MATERIAL PROVIDED:
** Begin **
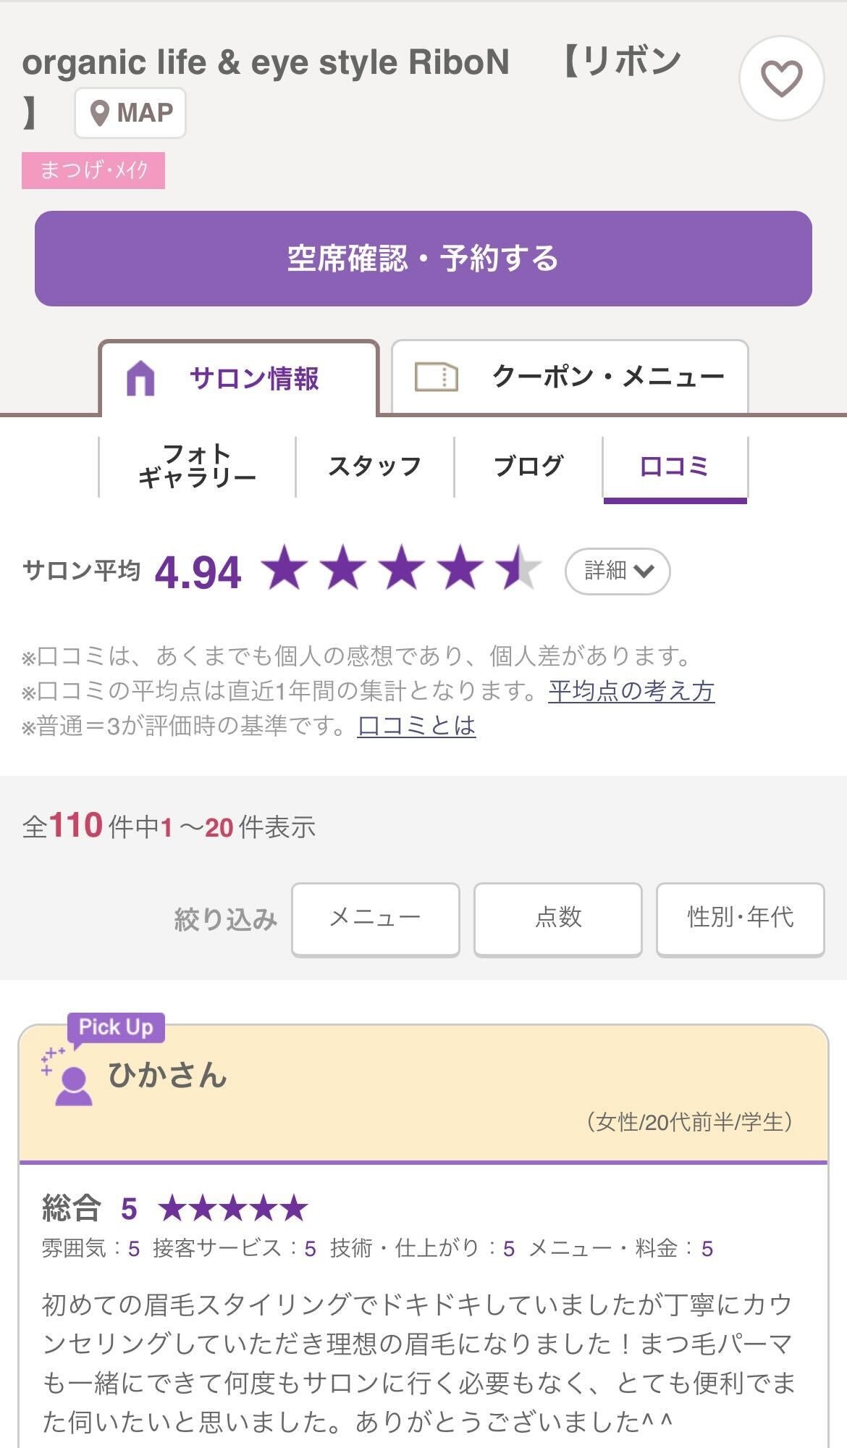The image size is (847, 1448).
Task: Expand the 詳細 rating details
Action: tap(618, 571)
** End **
** Begin **
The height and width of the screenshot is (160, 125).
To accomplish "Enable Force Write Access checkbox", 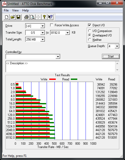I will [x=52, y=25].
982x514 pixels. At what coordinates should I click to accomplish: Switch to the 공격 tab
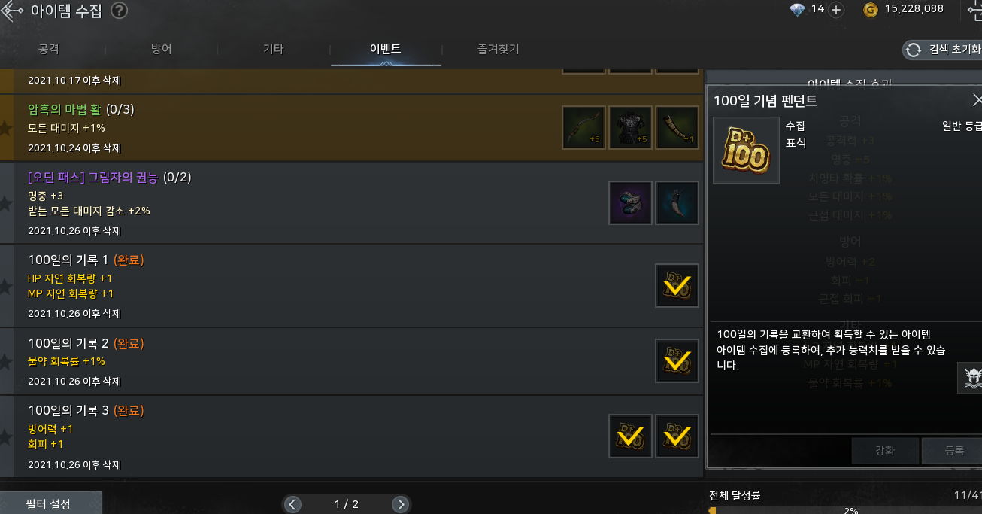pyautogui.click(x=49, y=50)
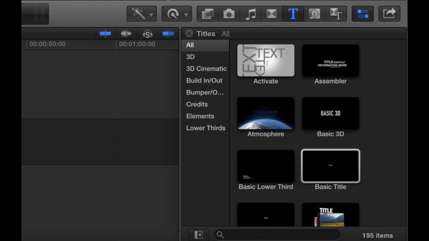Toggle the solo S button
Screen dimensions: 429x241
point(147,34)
** End **
DESCRIPTION OF THE TASK: Could you write out the records word for word, starting with the line that contains "982x514 pixels. At" and going on through the line that contains "point(147,34)", with the pictures left out?

EXPECTED ANSWER:
982x514 pixels. At what coordinates should I click to accomplish: Switch to the 공격 tab
pyautogui.click(x=49, y=50)
Toggle the solo S button
Screen dimensions: 429x241
point(147,34)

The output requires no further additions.